BEGIN SOURCE RECORDS

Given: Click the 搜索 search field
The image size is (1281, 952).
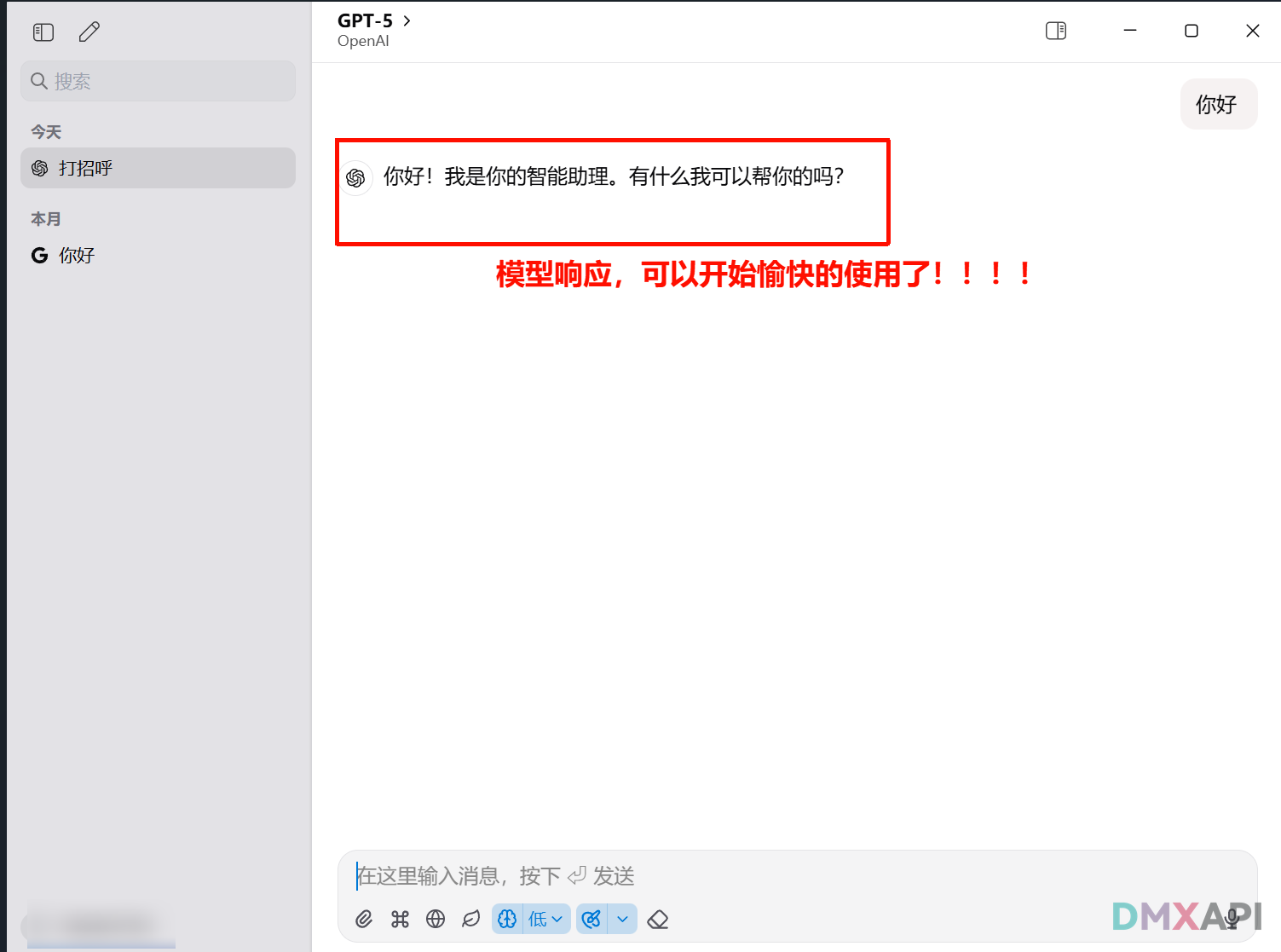Looking at the screenshot, I should tap(158, 81).
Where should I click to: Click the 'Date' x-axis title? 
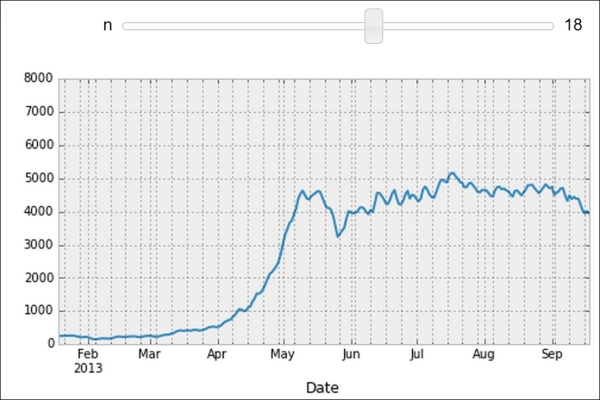coord(322,387)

END SOURCE RECORDS

§ **TASK**: Reproduce all of the entries above word for word, leaving the pictures out.

§ **FINISHED TASK**:
Given: Click the 搜索 search field
The image size is (1281, 952).
Looking at the screenshot, I should tap(158, 81).
Where should I click to: Click the 'Date' x-axis title? 
coord(322,387)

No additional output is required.